Home sales plummeted 42 percent in the Twin Cities area last month, the sharpest year-to-year decline among 20 metropolitan areas surveyed by the National Association of Realtors.
Nationwide, the number of homes sold in July dropped 26 percent compared with 2009, reaching their lowest level in more than a decade.
The national declines were steeper than economists had expected, sending stock markets down and causing more doubts about the health of the broader economy.
Record low mortgage rates haven't been able to lift housing from its doldrums, caused by falling consumer confidence, a stalled economic recovery and the April 30 expiration of the federal home buyer's tax credit that had kept sales brisk for months.
Locally, economists and real estate agents were at a loss for the metro area's particularly poor results. "It's very confusing to me," said Scott Anderson, senior economist with Wells Fargo.
Anderson's theory is that Twin Cities home buyers tend to be fiscally conservative, so the tax credit had a bigger effect on demand here in the way of particularly strong sales during the last half of 2009 and early 2010.
Those sales borrowed from future demand, causing buyers who would have bought this summer to accelerate their purchases.
In fact, the situation in the Twin Cities might not be as dire as July results appear. Home sales so far this year are only slightly behind last year, down 3.8 percent compared with the first seven months of last year. And there were several months when the number of home sales locally surged compared with the rest of the country. In July 2009, for example, home sales posted an annual increase of almost 28 percent, followed by annual increases of 28 percent in October and 67 percent in November -- the biggest increase that month in the 20-city survey.
Joel Meyer saw first-hand what happened when the tax credit went away. He and his wife, Gloria, listed their Plymouth house for sale on April 1 and got plenty of lookers, but no offers. When the credit expired on April 30, showing activity on the house, which has about 2,000 square feet and a big back yard, dropped off.
"It's been sporadic," Meyer said. "There's been some interest, but not enough to take it to the next level."
That's one of the problems, agents say. Now that the tax credit has expired, there's no sense of urgency. Not even mortgage interest rates, which have fallen seven straight weeks to record lows, have been able to stimulate the market.
"There's no real rush to go out and buy a house," said Wells Fargo managing director and senior economist, Mark Vitner.
The Meyers have dropped their home's price twice from $309,900 to $287,500, with no action.
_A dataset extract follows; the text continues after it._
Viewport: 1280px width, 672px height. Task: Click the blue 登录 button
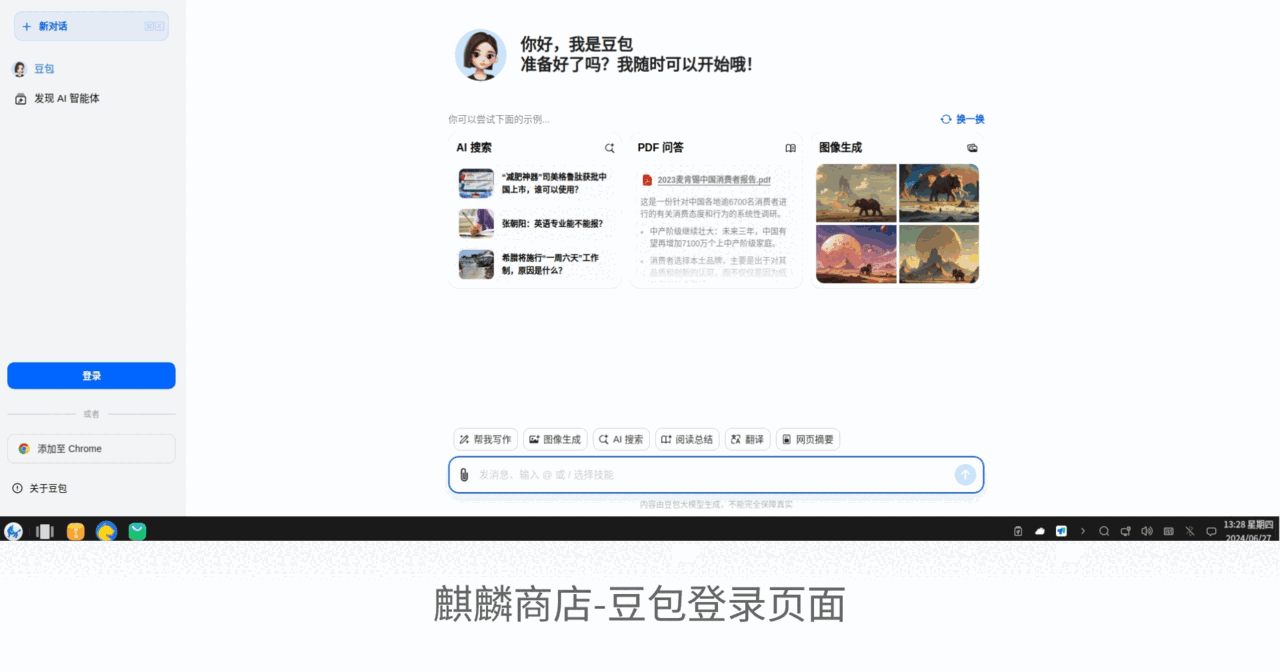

They're not alone. A recent survey by Trulia.com showed that Twin Cities sellers offered a higher percentage of price reductions than anywhere else in the nation, an average of 42 percent of all listings with prices dropped by an average of 9 percent.
Still, the median sale price of houses in the Twin Cities during July actually rose 2.3 percent to $175,000, largely on the strength of upper-bracket home sales. Brad Fisher, president of the Minneapolis Area Association of Realtors, said that sales of homes priced at $1 million or more increased 10 percent last month, the only price range to show an increase in sales.
In the 20 communities included in the latest report from the National Association of Realtors, home prices remained relatively stable, rising only 0.7 percent to $182,600. Some of the worst housing markets in the country, including Las Vegas and Detroit, weren't included in the sample, which represents a cross section of markets in four census districts.
Nationwide home sales fell to a seasonally adjusted rate of 3.83 million units in July, compared with 5.14 million in July 2009. The results were worse than economists expected, according to a Thomson Reuters poll; they had predicted sales of 4.7 million existing homes.
Like many sellers who would like to move if they could, Sarah Lemanczyk said that she and her husband aren't willing to lose big money on their three-bedroom St. Paul rambler. They bought the house before they had children because it's within walking distance to trendy Grand Avenue with its many restaurants and shops. But now they're eager to sell so that they can move to a house with more space for their three young sons. But after a price reduction to $210,000 and an open house that no one attended, they've decided to stay put.
"We bought the cheapest house in a good neighborhood thinking that the smallest house in the best neighborhood is your best investment," she said. "Turns out no one wants to buy anything, anywhere, no matter."